January 28 - Chorta-la-di-dee


One of the things I noticed during the first winter I spent on Lesvos, was the groups of horta collectors. During the summer I had already been invited to go to the mountains in order to look for wild vegetables so I imagined a romantic outing on fresh mountain slopes with superb views. There also was a lady who kept inviting me to a farm in the mountains.

In that winter I found out that the area she referred to is known by the name Seven Hills (Eftalou), but I see this region as pretty flat and not at all mountainous: a sloping land with meadows and where olive trees grows. The farm was actually nearly at the sea and also it seems that the word farm for Greeks has another meaning than we have.

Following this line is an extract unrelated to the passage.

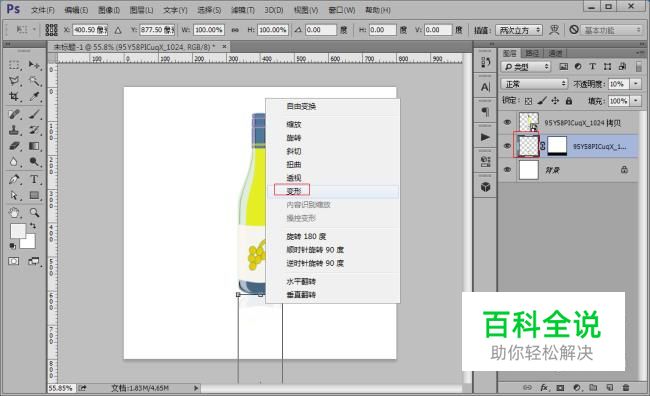Click the cancel transform icon
The image size is (650, 396).
tap(574, 29)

Here on the island nearly no Greek lives on his farm. The Greek farma which is normally only home-made ruins consisting of a collection of old wood and ancient beds set together as a shed which act as a shelter for sheep and goats. The farmers themselves mostly live in the nearest village and do their work from their village home. Agricultural farms are relatively unknown on the island.

So I wonder why you should go into the mountains to look for horta or go to a farma in the mountains: the seven-hill-area is one of the most popular horta regions of the north of Lesvos and as I have written many years ago in my blog: there are days that one group of horta hunters after another appear here in Eftalou, so busy that you could imagine starting a little fish & chips shop at the seaside.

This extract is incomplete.